You are dealing with distributed processing. This means that you cannot guarantee that any message (method call, etc.) will arrive at the other end; a connection can always be dropped arbitrarily. Because of this, you need a mitigation strategy that is independent of any particular message.
One of these strategies is to use a reliable messaging system, which essentially sets up databases for storing message queues, which are then reliably transmitted in order (by sending a message marked with a sequence identifier several times until confirmation is received), but this is a lot overhead costs, and they should probably be kept for important things (such as financial transactions).
Another strategy is to use a distributed transaction manager, but they have pretty big problems (unless you are implementing a distributed consensus system and are not complicated and still have potential failure modes).

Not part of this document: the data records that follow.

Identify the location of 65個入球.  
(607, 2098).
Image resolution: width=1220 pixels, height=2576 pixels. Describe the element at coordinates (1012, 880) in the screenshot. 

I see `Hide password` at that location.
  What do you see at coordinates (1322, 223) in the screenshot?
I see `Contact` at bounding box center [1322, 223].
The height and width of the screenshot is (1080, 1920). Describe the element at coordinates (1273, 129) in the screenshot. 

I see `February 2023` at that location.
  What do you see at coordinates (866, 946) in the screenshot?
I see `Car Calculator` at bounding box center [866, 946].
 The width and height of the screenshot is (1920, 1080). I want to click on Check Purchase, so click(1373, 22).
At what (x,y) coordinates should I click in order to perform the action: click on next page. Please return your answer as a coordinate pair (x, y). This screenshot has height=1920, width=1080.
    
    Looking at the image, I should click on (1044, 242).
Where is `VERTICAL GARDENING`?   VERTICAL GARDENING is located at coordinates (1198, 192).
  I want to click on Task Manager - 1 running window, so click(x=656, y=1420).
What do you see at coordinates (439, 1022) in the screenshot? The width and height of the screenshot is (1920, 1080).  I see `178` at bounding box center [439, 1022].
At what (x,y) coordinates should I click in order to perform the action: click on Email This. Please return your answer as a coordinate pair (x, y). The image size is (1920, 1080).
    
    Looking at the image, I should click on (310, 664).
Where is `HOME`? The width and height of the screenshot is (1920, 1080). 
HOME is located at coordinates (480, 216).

I think the easiest way is to reorganize what is considered final. Ask the client to contact the server to collect a temporary description of the operation that should be recorded on the server (including a unique identifier, such as a UUID), after which the client can send a short message that starts the commit; At this point, the server needs to register that it has started work on processing this UUID. If the answer cannot be sent, it is still after fixing. If any message is lost, it does not matter much: either before the start of the commit (in this case it did not happen, but can be repeated) or after that in this case there will be a permanent record in which it was taken, and so easily inform what happened ("I'm still working on it," "I succeeded," "I failed."). The only state the client needs to remember is the UUID, and this can be highlighted outside of the transaction (a wonderful UUID property, which, admittedly, is only probabilistically true, but the likelihood of the problem is really negligible).